§ INSTRUCTIONS TO FOLLOW: Drop all images and give the records again exactly.

§ INPUT RECORDS:
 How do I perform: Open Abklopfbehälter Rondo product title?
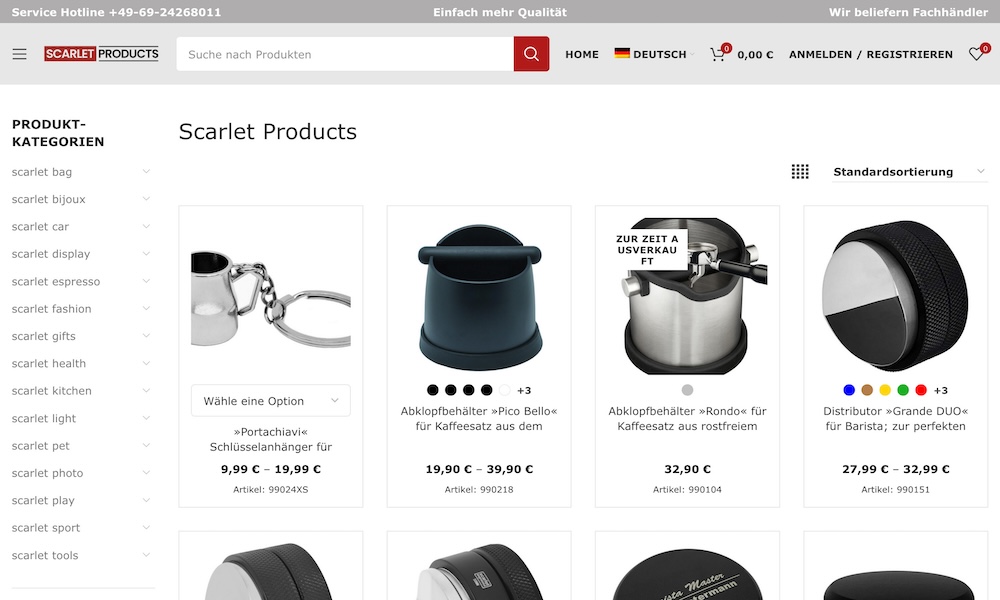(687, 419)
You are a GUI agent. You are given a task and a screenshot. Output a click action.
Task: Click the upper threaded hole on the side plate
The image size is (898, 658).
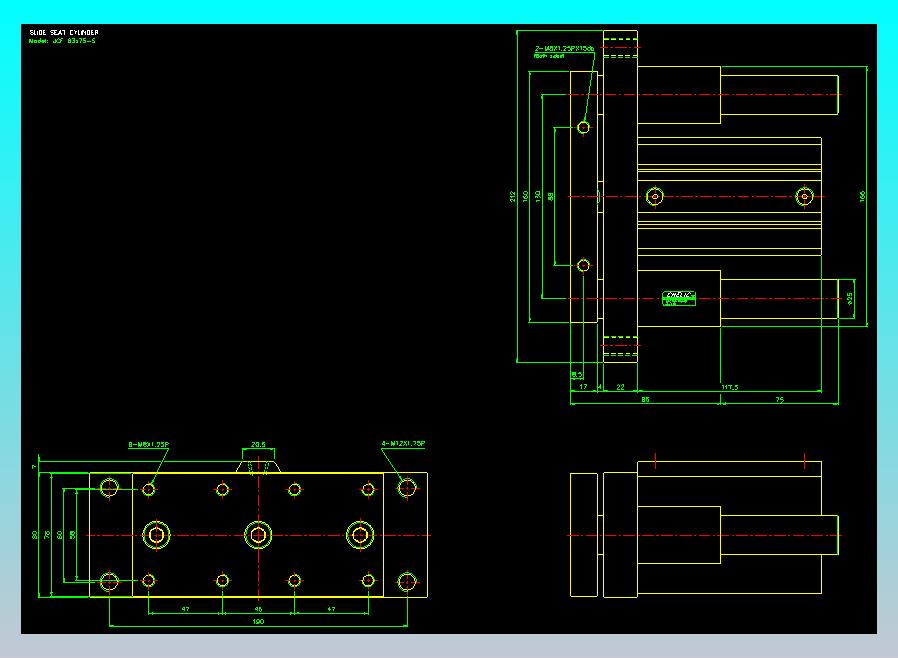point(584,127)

§ FINISHED EXERCISE:
 How do I perform: Open Abklopfbehälter Rondo product title?
(687, 419)
You are a GUI agent. You are given a task and a screenshot. Output a click action.
Task: Click the upper threaded hole on the side plate
The image size is (898, 658).
point(584,127)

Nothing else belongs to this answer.